* [WORK ITEM]: Could you copy every line of the data that contains the word "style"?
BEGIN THE RECORDS
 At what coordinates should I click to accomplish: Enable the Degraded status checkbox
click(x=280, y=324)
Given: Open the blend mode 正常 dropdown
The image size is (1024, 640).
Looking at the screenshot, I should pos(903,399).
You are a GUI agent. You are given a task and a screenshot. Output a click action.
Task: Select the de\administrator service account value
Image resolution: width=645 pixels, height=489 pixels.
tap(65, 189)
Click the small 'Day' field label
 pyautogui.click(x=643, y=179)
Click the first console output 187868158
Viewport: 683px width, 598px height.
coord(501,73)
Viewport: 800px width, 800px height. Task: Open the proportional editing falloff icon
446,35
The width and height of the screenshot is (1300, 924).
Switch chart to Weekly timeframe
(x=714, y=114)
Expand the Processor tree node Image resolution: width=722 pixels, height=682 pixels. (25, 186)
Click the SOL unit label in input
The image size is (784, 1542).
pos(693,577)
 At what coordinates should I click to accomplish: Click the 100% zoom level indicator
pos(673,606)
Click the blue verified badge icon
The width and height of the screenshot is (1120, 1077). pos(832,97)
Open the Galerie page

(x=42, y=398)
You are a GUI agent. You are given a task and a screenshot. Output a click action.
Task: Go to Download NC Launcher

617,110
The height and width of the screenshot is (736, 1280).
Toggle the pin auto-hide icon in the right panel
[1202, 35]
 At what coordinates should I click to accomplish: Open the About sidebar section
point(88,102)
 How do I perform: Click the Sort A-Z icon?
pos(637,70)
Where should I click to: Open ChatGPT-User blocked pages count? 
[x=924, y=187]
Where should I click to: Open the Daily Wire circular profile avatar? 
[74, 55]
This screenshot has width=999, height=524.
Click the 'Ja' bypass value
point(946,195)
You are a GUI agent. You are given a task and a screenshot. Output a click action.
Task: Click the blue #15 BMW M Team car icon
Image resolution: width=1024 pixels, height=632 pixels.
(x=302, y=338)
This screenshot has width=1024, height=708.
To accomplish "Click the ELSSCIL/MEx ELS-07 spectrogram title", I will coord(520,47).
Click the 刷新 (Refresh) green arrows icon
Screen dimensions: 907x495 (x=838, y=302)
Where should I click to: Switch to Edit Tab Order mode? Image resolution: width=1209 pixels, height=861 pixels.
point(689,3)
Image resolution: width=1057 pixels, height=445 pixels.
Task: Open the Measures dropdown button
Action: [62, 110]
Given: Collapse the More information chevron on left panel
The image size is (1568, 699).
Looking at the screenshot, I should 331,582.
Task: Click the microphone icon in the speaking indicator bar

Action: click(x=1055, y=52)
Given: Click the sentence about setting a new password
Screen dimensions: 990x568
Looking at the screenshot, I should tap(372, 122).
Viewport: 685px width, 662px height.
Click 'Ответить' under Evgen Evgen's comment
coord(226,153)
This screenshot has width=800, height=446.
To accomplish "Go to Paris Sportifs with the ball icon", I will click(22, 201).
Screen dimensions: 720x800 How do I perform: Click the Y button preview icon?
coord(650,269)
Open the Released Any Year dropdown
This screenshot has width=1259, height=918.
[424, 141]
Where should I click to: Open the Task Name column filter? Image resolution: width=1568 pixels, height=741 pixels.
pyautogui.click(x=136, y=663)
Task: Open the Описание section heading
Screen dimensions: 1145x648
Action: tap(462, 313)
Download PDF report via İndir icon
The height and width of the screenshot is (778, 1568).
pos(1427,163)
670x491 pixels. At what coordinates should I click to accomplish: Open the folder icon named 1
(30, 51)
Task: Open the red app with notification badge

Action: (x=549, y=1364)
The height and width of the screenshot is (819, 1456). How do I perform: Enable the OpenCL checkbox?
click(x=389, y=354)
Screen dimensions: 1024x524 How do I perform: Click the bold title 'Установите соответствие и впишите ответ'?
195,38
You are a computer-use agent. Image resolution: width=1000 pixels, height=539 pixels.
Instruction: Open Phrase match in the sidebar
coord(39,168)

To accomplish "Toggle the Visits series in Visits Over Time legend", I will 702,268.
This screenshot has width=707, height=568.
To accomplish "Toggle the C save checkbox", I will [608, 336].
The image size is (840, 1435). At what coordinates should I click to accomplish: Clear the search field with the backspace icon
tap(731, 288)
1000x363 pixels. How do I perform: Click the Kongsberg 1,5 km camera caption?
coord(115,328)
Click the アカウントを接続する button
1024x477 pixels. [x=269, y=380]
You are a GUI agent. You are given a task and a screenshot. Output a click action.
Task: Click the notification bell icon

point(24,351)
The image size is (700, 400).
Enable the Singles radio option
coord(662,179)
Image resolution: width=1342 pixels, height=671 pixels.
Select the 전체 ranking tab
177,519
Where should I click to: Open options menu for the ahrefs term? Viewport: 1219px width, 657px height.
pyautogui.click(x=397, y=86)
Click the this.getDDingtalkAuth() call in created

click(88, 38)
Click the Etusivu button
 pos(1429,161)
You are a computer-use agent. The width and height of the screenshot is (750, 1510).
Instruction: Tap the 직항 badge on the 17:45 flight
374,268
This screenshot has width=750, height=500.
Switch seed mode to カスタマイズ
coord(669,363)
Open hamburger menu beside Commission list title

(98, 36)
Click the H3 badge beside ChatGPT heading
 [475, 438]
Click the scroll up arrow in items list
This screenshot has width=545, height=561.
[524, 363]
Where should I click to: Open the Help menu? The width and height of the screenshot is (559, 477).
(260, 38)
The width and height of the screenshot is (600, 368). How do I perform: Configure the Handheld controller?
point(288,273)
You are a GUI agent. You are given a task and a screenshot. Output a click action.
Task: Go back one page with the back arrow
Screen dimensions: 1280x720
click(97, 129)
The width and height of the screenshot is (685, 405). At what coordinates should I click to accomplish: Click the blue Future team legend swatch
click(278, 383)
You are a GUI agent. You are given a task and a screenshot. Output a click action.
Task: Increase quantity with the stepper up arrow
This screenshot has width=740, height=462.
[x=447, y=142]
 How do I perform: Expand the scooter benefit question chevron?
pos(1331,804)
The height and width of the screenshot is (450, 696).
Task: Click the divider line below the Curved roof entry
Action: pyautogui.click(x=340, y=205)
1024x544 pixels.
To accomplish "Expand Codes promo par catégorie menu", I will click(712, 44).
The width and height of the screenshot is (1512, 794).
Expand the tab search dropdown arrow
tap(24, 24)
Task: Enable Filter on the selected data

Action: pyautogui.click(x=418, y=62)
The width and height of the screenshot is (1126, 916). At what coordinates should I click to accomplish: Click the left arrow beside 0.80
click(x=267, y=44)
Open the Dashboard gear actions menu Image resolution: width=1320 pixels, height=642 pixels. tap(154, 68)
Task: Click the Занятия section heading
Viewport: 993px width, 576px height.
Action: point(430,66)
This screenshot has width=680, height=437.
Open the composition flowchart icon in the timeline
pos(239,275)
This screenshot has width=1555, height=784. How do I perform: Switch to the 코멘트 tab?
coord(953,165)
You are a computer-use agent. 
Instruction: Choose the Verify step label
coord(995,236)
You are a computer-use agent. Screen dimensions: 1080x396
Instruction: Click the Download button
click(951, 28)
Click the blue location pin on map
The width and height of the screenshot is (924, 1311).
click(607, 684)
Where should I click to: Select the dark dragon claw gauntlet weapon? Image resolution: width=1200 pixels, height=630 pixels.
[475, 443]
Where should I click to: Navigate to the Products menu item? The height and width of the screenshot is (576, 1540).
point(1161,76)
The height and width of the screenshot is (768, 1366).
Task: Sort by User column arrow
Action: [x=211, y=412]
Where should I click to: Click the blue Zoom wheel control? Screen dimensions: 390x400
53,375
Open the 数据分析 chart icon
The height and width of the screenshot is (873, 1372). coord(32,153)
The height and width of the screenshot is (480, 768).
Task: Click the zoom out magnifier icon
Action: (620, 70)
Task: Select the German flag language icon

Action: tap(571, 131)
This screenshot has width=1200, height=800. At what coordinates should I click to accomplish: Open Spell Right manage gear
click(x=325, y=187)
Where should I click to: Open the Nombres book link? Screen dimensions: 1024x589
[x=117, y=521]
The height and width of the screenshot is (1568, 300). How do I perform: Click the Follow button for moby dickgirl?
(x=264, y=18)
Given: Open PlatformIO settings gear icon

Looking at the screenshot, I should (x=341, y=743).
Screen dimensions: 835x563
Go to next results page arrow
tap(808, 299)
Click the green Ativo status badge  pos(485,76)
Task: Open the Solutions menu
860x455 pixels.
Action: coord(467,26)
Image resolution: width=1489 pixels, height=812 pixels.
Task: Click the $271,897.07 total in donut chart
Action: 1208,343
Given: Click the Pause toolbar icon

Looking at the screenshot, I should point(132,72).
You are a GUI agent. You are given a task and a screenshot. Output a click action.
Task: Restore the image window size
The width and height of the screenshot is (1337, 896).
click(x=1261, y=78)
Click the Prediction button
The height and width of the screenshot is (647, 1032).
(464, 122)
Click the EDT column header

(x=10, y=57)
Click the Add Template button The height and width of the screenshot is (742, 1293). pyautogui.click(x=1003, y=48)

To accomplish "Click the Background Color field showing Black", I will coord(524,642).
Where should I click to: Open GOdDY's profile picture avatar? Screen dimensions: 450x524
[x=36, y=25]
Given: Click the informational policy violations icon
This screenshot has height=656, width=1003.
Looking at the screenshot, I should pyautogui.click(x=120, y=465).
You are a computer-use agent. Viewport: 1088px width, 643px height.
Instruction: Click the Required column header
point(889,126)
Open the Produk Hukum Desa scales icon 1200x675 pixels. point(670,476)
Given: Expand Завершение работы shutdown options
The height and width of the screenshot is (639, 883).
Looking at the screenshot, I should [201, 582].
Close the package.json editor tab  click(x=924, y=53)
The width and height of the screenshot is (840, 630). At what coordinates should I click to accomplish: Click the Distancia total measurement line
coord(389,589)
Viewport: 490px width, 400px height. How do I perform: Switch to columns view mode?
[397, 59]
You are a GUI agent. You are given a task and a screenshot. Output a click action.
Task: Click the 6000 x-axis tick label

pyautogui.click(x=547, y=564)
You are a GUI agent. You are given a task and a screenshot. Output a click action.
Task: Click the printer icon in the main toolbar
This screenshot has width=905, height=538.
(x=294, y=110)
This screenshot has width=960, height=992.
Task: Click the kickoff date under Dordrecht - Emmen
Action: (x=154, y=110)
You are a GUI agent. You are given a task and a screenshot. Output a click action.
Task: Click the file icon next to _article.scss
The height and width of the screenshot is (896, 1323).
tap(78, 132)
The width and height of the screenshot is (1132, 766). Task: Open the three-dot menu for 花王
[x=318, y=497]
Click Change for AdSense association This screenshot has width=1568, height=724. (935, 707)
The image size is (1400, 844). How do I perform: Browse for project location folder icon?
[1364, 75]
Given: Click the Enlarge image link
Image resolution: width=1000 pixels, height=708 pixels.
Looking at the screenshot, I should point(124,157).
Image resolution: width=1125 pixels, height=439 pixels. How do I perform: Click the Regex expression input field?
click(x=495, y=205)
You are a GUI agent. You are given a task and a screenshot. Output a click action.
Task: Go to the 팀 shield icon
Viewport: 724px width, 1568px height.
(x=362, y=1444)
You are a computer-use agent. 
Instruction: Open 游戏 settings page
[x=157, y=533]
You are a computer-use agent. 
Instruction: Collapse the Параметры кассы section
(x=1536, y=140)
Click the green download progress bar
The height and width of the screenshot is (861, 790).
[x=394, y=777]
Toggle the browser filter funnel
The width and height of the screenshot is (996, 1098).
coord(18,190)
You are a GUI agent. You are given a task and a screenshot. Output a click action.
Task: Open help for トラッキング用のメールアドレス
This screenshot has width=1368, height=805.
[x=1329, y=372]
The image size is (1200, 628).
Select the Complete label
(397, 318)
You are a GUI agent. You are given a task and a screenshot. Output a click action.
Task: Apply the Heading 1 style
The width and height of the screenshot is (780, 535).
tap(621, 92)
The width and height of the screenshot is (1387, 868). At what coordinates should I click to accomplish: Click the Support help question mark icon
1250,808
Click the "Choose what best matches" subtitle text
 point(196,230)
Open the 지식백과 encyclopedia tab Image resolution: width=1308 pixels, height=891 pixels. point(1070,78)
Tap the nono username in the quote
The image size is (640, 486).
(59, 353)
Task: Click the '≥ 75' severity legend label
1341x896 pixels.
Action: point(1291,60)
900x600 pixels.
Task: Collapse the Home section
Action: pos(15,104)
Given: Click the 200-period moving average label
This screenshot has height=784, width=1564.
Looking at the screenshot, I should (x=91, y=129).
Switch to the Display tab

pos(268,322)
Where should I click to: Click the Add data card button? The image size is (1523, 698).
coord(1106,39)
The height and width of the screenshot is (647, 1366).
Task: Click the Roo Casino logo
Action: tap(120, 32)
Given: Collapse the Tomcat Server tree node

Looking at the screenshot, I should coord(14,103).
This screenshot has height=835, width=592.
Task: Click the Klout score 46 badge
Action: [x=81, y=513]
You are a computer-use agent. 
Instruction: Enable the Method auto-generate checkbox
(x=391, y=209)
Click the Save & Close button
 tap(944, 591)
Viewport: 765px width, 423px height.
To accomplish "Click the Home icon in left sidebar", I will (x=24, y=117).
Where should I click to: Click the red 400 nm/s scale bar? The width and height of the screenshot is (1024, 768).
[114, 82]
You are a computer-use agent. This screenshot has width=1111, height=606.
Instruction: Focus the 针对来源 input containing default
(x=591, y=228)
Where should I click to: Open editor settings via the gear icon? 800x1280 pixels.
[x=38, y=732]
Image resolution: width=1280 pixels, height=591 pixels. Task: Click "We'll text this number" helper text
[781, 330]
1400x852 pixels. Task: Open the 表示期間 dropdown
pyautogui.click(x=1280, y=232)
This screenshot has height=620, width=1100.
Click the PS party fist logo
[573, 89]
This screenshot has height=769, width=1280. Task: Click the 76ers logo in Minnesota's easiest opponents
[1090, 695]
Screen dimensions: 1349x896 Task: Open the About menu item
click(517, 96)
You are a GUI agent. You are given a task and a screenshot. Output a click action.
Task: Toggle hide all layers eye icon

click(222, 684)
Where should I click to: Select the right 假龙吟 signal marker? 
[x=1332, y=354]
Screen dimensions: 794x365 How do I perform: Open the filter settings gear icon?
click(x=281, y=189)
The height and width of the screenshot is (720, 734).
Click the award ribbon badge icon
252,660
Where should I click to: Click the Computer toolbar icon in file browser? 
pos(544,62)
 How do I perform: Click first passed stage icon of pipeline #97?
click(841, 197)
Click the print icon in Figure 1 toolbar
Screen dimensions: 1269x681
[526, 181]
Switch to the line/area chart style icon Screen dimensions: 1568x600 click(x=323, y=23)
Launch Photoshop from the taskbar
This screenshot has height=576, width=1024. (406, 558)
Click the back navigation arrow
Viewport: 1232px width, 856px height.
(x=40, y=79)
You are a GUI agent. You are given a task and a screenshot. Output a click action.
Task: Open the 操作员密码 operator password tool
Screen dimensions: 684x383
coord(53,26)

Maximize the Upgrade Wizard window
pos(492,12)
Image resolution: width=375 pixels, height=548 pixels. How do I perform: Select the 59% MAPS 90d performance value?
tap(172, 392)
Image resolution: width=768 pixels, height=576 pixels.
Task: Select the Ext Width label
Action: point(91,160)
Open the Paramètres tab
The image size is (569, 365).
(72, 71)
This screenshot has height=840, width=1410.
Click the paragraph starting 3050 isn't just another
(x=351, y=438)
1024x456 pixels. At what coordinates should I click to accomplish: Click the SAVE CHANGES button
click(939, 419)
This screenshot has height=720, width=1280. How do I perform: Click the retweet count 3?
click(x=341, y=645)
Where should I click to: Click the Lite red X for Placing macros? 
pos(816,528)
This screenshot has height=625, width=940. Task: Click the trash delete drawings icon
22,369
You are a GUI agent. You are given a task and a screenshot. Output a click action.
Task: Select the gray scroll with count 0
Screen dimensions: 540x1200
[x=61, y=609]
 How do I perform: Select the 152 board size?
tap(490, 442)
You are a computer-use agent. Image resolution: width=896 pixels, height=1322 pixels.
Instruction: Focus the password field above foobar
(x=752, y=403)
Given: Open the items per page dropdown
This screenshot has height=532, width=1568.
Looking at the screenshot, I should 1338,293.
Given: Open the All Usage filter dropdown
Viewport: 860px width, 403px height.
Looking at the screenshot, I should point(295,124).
END THE RECORDS
* [RESPONSE TO THE EXERCISE]:
Task: Apply the Heading 1 style
Switch to the line/area chart style icon Screen dimensions: 1568x600 click(x=323, y=23)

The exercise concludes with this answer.